The course will introduce Colab, a Google web tool that allows you to work with neural networks, including transformers, TensorFlow, a Google library that creates, trains and uses neural networks, and Hugging Face, a library that simplifies the use of TensorFlow with transformers. Also presented will be BioBERT, a transformer that uses the BERT model as a base and completes its training with a dataset of medical terms. This model is applied to a variety of tasks, such as recognition of medical entities (NER) and text classification.

The course will continue with the next big revolution of the transformers, the GPT-2 and GPT-3 architectures. These are neural networks (ready to use) that increase the number of layers, attention heads and parameters in order to obtain better results. Additionally, we will review how to apply these new networks to health tasks.

Finally, we will explore how the same transformer architecture and the same attention concept can be used in other fields, such as computer vision, using the Vision Transformer and its variants. Also presented will be AlphaFold2, a neural network that is based on transformers and that is used to predict the three-dimensional shape of proteins.

Program

Lesson 1: Learn how attention works, learn about how the Transformer architecture, and how Transformer uses attention in parallel. What is embedding? What is self-attention? What is self-attention in detail? The positional encoding. The decoder. Introduction to BERT. Introduction to GLUE tasks. Introduction to BIOBERT. Introduction to Hugging Face, a simple way to use transformers and Tensorflow.

Codelab: Introduction to Colab, Tensorflow and Hugging Face. How to perform several transformer tasks using Hugging Face. Compare the results of an NER task with a medical text using BERT and BIOBERT.

Lesson 2: Review of Transformer architecture. Introduction to BERT architecture, how is the BERT input, how is the output, how BERT works? 2 stages training: pre-training of BERT with masked tokens and next sentence prediction, and BERT fine-tuning for a NLP task. Learn how to apply BERT in a health application.

Codelab: Fine-tuning a BIOBERT model for NER.

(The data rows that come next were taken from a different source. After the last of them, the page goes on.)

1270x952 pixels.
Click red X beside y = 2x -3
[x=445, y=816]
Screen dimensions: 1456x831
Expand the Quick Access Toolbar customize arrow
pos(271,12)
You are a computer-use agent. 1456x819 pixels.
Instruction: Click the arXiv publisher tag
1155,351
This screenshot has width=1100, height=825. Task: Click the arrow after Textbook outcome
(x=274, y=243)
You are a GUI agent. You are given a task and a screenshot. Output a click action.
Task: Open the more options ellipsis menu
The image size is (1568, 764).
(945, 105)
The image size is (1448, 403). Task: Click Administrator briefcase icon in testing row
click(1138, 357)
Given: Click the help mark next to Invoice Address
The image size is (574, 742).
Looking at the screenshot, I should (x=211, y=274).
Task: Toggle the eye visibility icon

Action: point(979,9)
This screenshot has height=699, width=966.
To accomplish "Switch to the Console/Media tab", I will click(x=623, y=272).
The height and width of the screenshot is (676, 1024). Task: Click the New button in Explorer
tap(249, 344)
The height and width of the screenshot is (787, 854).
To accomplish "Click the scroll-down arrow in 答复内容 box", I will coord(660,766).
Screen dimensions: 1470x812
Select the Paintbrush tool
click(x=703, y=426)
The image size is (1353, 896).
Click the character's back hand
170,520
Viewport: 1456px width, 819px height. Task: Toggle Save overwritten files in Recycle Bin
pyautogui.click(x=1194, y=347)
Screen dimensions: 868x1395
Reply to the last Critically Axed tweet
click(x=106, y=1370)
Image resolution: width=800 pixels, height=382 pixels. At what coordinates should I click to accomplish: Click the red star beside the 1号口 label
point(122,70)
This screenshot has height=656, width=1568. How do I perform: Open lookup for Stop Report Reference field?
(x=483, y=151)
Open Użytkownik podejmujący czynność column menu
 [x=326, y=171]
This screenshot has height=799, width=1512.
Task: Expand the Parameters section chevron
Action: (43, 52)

Lesson 3: GPT-2, GPT-3, text generation task. Learn the architectures of GPT-2 and GPT-3. Using AI models through a cloud API versus running an AI model through Tensorflow on our servers. How to train the GPT-2 model.

Codelab: Using GPT-2 and GPT-3 in medical texts, use cases. Compare results using the GPT-2 and GPT-3.

Lesson 4: Transformers beyond NLP tasks. Vision Transformer (ViT): How to detect pneumonia in chest x-rays. Perceiver and Perceiver IO. AlphaFold2: prediction of protein shape in 3D.

Codelab: Vision Transformer for the diagnosis of pneumonia using chest x-ray analysis.